[Records from a data source]
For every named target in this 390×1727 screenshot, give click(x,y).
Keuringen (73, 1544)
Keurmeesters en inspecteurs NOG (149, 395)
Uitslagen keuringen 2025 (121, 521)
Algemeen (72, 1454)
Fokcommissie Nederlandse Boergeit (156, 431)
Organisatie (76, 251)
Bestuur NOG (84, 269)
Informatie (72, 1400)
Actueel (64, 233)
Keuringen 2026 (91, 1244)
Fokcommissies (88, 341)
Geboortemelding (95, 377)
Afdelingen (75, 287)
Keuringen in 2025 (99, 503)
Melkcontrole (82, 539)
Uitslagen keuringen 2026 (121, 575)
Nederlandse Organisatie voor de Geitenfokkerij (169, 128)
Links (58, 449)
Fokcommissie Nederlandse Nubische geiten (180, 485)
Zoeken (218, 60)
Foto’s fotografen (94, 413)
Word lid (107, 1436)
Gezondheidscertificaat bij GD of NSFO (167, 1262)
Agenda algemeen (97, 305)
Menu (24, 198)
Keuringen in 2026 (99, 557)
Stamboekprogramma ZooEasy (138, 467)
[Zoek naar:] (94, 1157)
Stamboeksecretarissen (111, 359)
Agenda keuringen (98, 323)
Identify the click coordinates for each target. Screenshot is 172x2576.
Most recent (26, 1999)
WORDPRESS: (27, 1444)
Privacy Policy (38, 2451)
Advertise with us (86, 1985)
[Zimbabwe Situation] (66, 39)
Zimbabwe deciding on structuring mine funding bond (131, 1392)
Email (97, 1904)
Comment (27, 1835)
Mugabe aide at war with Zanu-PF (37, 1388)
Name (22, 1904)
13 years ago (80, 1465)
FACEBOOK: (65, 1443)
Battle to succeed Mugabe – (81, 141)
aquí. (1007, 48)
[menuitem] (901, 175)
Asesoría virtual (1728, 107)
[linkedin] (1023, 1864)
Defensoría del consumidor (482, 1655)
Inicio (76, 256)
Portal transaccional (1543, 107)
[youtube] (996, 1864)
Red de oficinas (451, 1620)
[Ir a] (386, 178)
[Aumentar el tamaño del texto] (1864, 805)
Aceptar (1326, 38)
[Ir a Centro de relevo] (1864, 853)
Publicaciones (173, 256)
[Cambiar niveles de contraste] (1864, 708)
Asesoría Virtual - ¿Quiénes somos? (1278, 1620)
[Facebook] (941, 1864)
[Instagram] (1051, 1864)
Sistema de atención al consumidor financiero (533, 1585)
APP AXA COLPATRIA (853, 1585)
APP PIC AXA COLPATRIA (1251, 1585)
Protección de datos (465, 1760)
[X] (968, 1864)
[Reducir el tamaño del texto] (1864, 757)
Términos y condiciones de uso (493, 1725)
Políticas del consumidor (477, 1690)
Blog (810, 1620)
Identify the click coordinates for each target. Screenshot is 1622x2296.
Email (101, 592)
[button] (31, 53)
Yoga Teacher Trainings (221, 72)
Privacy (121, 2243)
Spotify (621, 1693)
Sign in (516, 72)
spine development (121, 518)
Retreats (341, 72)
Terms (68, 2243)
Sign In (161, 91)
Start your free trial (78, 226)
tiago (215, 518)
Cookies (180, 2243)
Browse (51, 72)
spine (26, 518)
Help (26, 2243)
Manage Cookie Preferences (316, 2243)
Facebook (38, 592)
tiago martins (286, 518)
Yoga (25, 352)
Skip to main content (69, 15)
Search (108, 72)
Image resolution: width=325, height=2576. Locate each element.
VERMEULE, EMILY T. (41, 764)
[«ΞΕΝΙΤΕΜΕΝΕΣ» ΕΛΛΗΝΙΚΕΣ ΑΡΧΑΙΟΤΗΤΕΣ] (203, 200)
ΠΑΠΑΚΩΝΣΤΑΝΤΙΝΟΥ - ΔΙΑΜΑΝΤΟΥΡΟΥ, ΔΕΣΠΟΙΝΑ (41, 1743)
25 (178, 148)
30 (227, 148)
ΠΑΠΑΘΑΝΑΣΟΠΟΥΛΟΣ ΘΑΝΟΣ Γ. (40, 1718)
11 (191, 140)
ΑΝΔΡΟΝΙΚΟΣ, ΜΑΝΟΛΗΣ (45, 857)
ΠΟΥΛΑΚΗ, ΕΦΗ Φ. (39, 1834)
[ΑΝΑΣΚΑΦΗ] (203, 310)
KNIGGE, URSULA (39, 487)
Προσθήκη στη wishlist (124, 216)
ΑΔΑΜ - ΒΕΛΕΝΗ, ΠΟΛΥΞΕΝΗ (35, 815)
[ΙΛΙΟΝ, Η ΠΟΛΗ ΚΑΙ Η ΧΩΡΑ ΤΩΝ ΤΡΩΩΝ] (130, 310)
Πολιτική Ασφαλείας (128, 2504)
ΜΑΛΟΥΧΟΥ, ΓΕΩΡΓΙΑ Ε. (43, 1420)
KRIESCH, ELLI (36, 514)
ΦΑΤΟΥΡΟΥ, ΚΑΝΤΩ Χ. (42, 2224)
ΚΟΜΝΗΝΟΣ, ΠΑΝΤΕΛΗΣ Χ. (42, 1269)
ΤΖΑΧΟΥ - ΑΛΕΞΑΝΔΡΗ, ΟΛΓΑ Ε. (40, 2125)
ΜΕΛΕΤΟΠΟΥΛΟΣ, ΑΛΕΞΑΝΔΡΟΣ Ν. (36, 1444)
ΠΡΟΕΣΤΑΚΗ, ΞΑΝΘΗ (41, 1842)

_WHAT YOU SHOULD DO_: Copy every line of the entries in which "COLPATRIA" can be found.

_SOLUTION TO THIS PROBLEM_:
APP AXA COLPATRIA (853, 1585)
APP PIC AXA COLPATRIA (1251, 1585)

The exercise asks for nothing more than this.